*Task to carry out*
Write out everything in the material from the line containing "Where should I click to: Open" down to the end of the material, keeping each line exactly the same.

++++ Data lines ++++

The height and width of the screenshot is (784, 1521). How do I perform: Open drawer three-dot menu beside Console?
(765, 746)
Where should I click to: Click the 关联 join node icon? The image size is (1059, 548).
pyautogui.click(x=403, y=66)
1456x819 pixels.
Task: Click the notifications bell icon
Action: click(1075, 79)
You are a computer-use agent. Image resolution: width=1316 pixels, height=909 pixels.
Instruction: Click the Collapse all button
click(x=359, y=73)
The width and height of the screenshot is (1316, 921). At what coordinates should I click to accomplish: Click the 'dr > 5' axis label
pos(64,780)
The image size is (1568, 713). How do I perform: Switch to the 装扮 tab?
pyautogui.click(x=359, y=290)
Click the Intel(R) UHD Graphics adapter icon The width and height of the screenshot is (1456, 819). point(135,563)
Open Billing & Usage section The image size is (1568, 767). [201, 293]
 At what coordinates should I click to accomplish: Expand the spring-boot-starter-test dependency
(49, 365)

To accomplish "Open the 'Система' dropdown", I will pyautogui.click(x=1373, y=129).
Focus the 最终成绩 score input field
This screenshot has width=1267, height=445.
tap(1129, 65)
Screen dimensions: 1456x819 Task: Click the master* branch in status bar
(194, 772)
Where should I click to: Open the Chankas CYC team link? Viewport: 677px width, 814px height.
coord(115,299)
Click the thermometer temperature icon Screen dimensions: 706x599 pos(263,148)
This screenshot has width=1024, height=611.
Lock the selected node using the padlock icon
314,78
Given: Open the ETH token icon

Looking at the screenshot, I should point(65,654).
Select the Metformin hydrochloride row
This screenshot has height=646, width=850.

++++

*Answer for the task*
Where should I click to: Open the Chankas CYC team link? Viewport: 677px width, 814px height.
coord(115,299)
Click the thermometer temperature icon Screen dimensions: 706x599 pos(263,148)
This screenshot has width=1024, height=611.
Lock the selected node using the padlock icon
314,78
Given: Open the ETH token icon

Looking at the screenshot, I should point(65,654).
Select the Metformin hydrochloride row
This screenshot has height=646, width=850.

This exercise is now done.